Este martes 20 de enero se conmemora el cuarto aniversario luctuoso de Meat Loaf, una de las figuras más teatrales y grandilocuentes en la historia del rock. Nacido bajo el nombre de Marvin Lee Aday (y más tarde conocido como Michael), el cantante y actor estadounidense falleció en 2022 a los 74 años, dejando tras de sí un legado de ventas astronómicas y una fusión única entre la ópera y el rock and roll que definió a varias generaciones.
Bat Out of Hell: Una trilogía de récords inigualables
La carrera de Meat Loaf es inseparable de su obra maestra: la trilogía Bat Out of Hell. El primer álbum de esta saga, lanzado en 1977 y compuesto por su eterno colaborador Jim Steinman, se convirtió en un fenómeno cultural. A pesar de una recepción inicial mixta, el disco resonó con el público gracias a su narrativa épica y la potente voz de tenor de Aday.
Este álbum debut posee uno de los récords más impresionantes de la industria: permaneció en las listas de popularidad durante nueve años. En conjunto, los tres álbumes que conforman la saga han vendido más de 100 millones de copias a nivel mundial, consolidando a Meat Loaf como uno de los artistas con mayores ventas de todos los tiempos. Su estilo, descrito a menudo como “Wagneriano”, rompió con el minimalismo del punk y la música disco de finales de los 70, ofreciendo en su lugar himnos de larga duración cargados de emoción dramática.

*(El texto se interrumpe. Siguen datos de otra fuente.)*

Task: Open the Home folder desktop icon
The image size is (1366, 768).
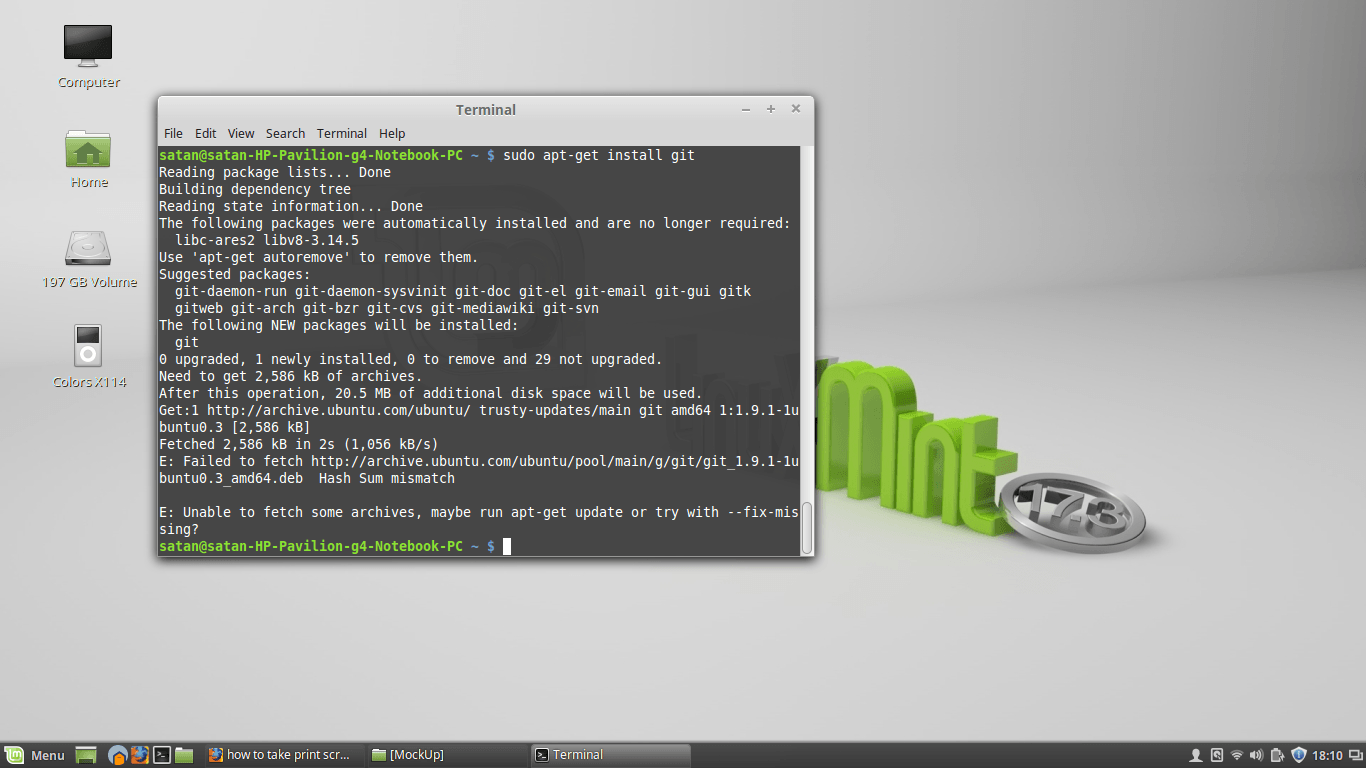Action: pyautogui.click(x=88, y=150)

El renacimiento en los 90 y el éxito de “I’d Do Anything for Love”
Para la audiencia de Stereo Cien, la década de 1990 marcó el regreso triunfal del artista. En 1993, Meat Loaf lanzó Bat Out of Hell II: Back into Hell, un disco que demostró su vigencia en una era dominada por el grunge y el pop. El sencillo principal, “I’d Do Anything for Love (But I Won’t Do That)”, se convirtió en un éxito global número uno, otorgándole al cantante un premio Grammy a la Mejor Interpretación Vocal de Rock Solista.
Esta “power ballad” de 12 minutos (en su versión de álbum) encapsuló la esencia de Meat Loaf: pasión desbordada, arreglos complejos y una interpretación visceral. La canción revitalizó su carrera y lo presentó a una nueva generación que lo adoptó no solo como músico, sino también como un ícono de la cultura pop.
De Rocky Horror a El Club de la Pelea: Su huella en el cine
Más allá de los escenarios musicales, Meat Loaf construyó una sólida carrera como actor, participando en más de 50 películas y programas de televisión. Su papel como Eddie, el motociclista rebelde en el clásico de culto The Rocky Horror Picture Show (1975), lo inmortalizó en la pantalla grande antes incluso de su explosión como estrella de rock.
Su versatilidad actoral quedó demostrada nuevamente en 1999, cuando interpretó a Robert “Bob” Paulson en la aclamada película Fight Club (El Club de la Pelea) de David Fincher. Su actuación conmovedora en este filme de finales de los 90 sigue siendo recordada con cariño por los fanáticos del cine. A cuatro años de su partida, el mundo recuerda a Meat Loaf no solo por su capacidad vocal, sino por su entrega total al espectáculo, viviendo cada canción y cada papel como si fuera el último.